The evolution and current situation of cross-border import e-commerce logistics models and warehousing layout
Cross-border import e-commerce is undergoing a transformation from personal purchasing to a B2C model. Data show that in 2015, the B2C model accounted for 47.7%, almost the same as the C2C model. By 2017, the B2C model accounted for 64.4%, becoming the mainstream model for cross-border import e-commerce. The reasons for this change can be analyzed from three perspectives: national policy, investment capital and commodity quality.
At the policy level, since 2012, the country has begun to open the first batch of cross-border import e-commerce pilot cities, and since 2013, it has introduced convenient customs clearance policies to support cross-border e-commerce, further promoting the development of the B2C model. After 2014, cross-border import e-commerce was allowed to be legalized, which standardized the market environment and attracted more merchants to transform into B2C platforms.
The influx of investment capital is also an important factor promoting the development of this model. Cross-border import e-commerce has a large investment space. In 2016, the average financing amount of relevant platforms was approximately US$33 million, including many billion-level financing cases, which further promoted the growth of B2C platforms.
In order to ensure product quality, the rise of the B2C model is also crucial. The quality of products on C2C platforms varies, while B2C platforms provide more reliable quality assurance and help meet consumer needs.

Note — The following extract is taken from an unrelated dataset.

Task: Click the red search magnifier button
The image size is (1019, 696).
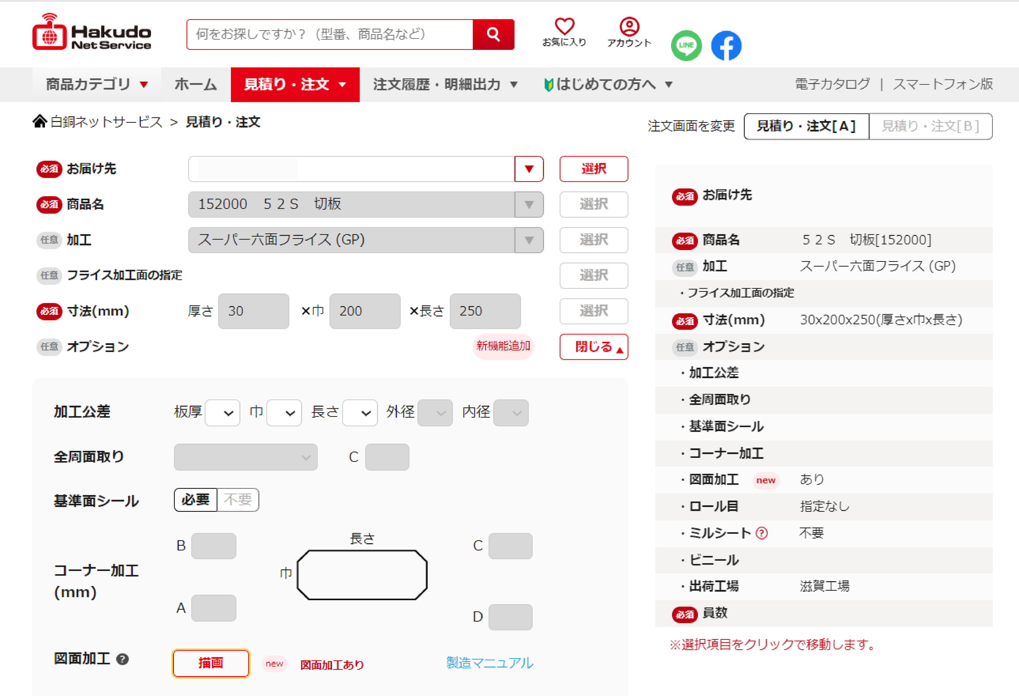Action: (x=493, y=35)
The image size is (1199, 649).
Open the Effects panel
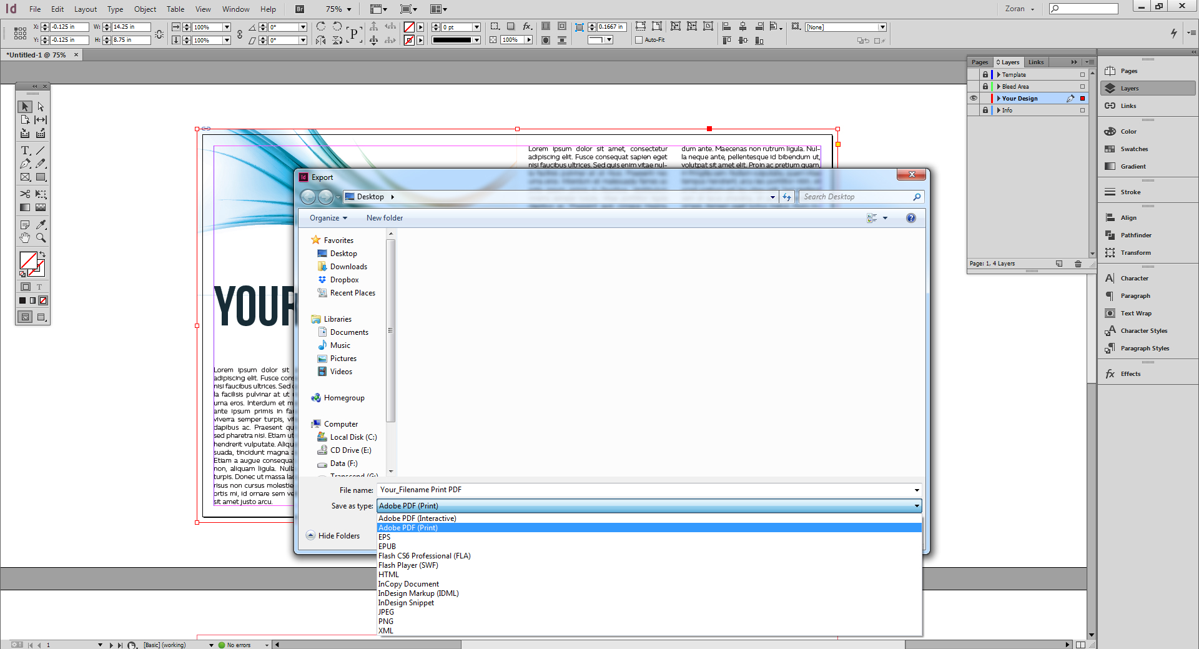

In terms of logistics models, cross-border e-commerce logistics can usually be divided into single cross-border logistics models and overseas transit cross-border logistics models. The single cross-border logistics model mainly involves overseas suppliers directly delivering goods to the logistics distribution center in the destination country. After consumers submit orders on the online platform, the distribution center completes subsequent packaging and mailing. This mode is delivered in the form of a single package and has faster delivery speed.
On the other hand, the cross-border logistics model for overseas transit includes “two-stage transit” and “two-stage collection”. In the two-stage transit model, overseas suppliers send the goods to the logistics center in the target country, where the local logistics company completes the preparation and storage, and then ships the goods in batches. Although this method saves international transportation costs, the transportation time is longer. . The “two-stage collection” model further improves cost efficiency by cooperating with domestic logistics companies on this basis, and is especially suitable for international orders with large order volumes.

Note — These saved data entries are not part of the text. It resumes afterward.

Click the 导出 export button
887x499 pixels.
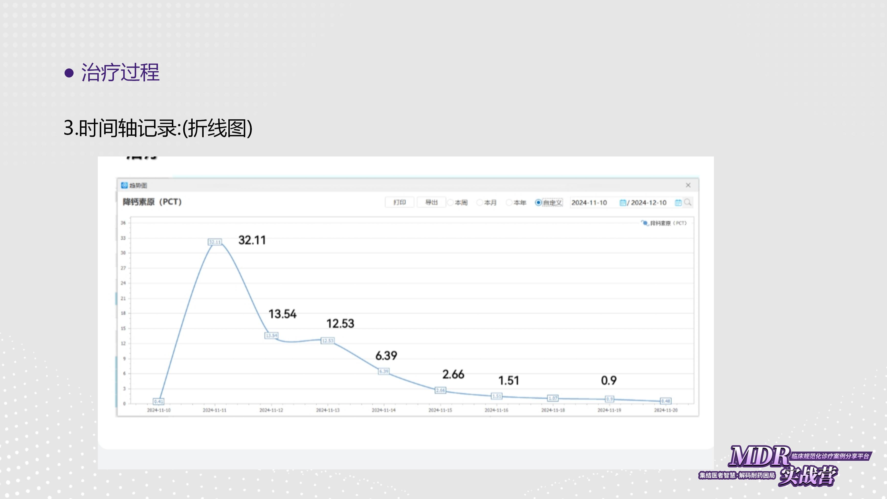tap(431, 202)
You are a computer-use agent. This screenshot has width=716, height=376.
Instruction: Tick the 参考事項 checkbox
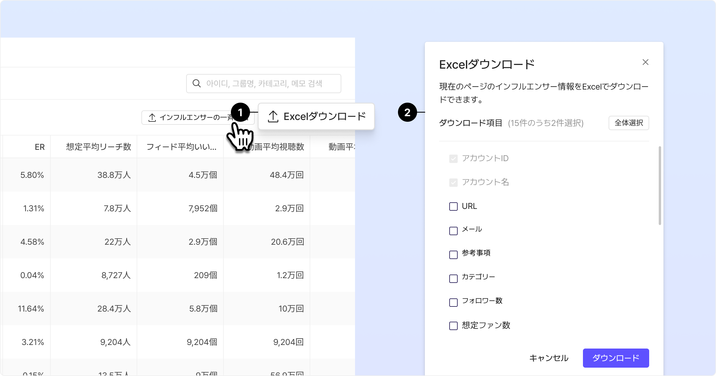pos(453,255)
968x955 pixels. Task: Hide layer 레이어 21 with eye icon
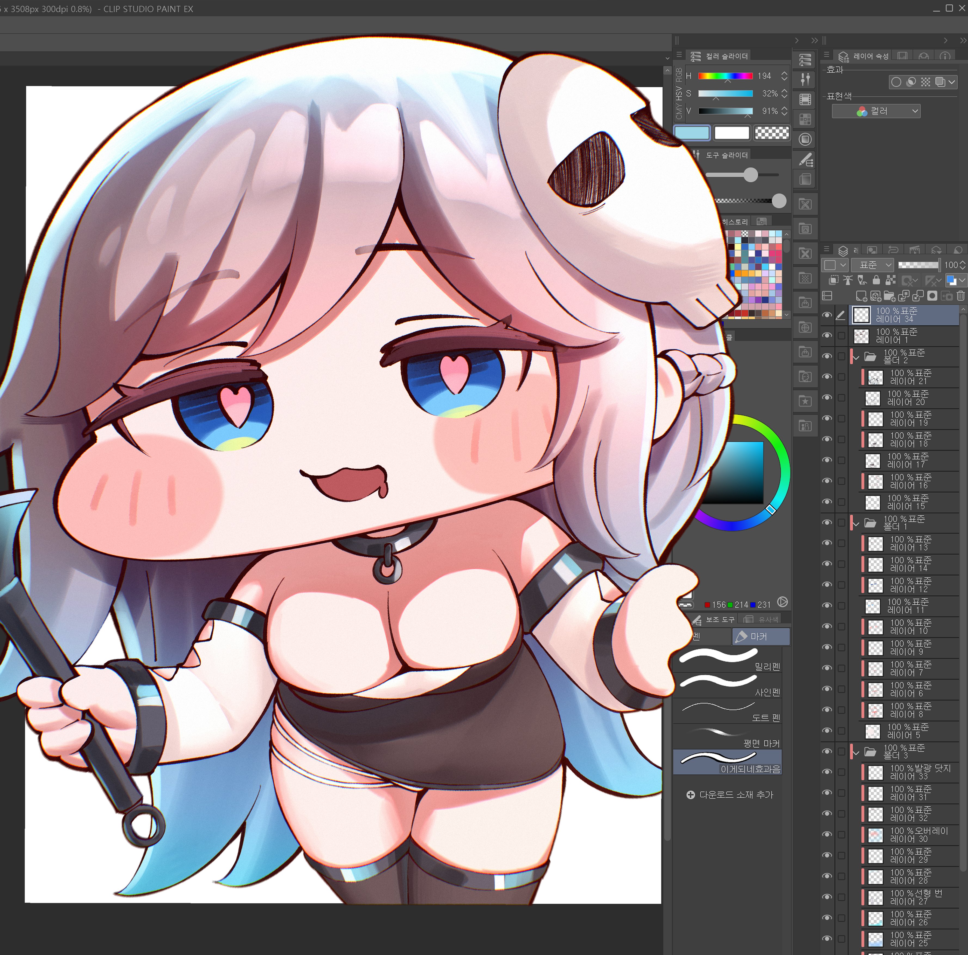tap(827, 377)
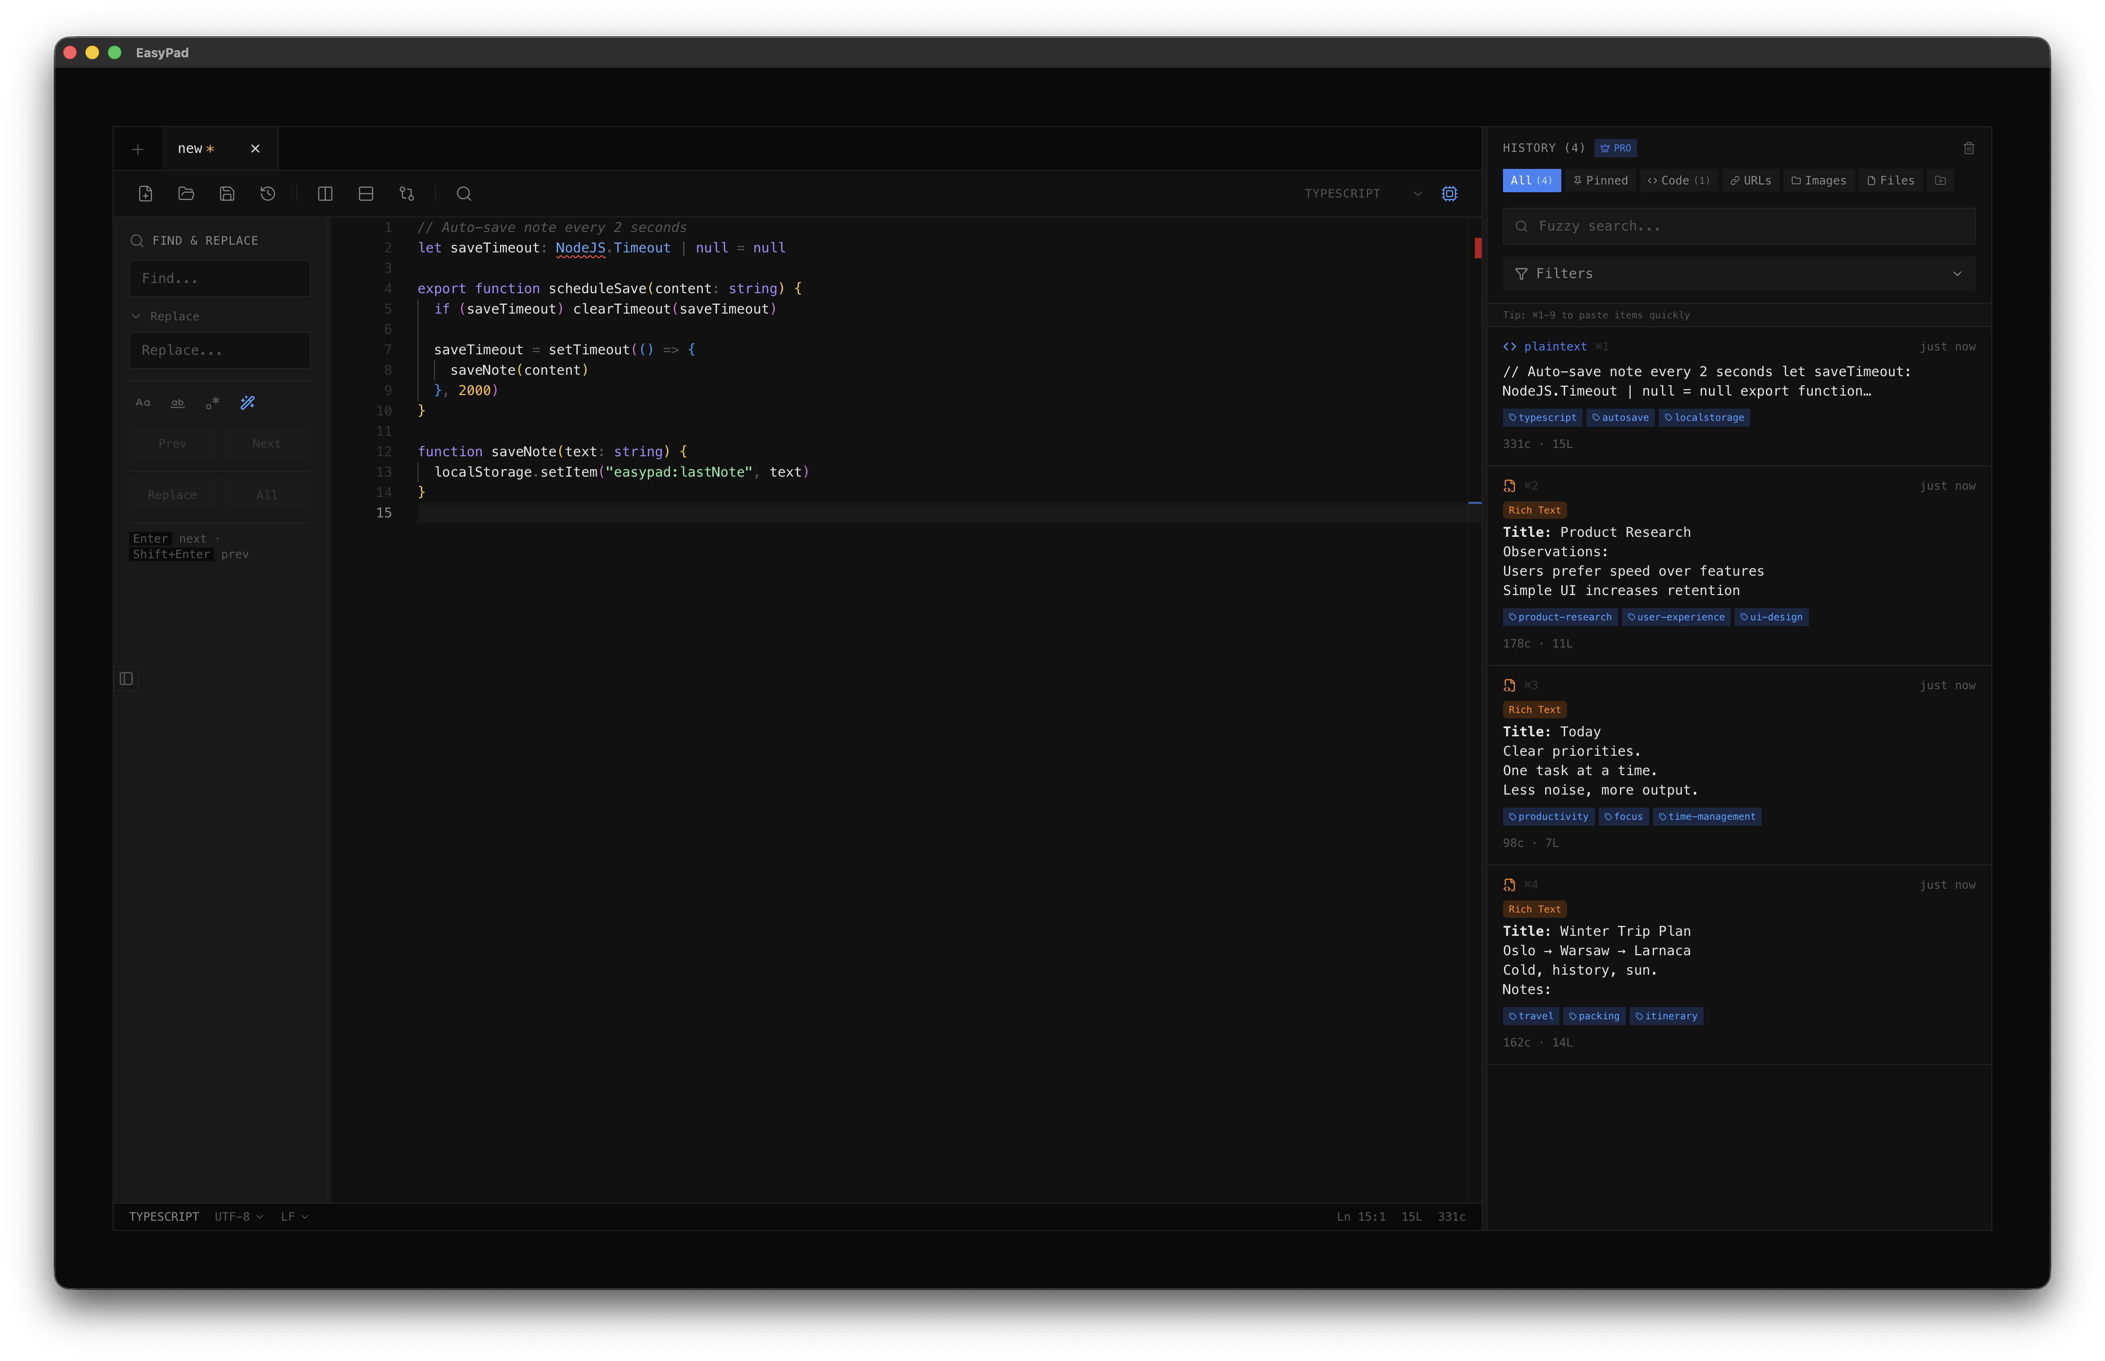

By optimizing warehousing layout, cross-border micro-commerce can improve logistics efficiency and improve consumers’ shopping experience. For example, configuring sample warehouses and distribution warehouses in the warehouse can not only reduce logistics pressure, but also speed up the sales of goods. This layout helps consolidate different small orders into bulk shipments, thereby reducing costs and increasing efficiency.
In summary, cross-border import e-commerce is gradually adapting to market demand, improving overall efficiency, and promoting the healthy development of the industry in the evolution of logistics models and warehousing layouts.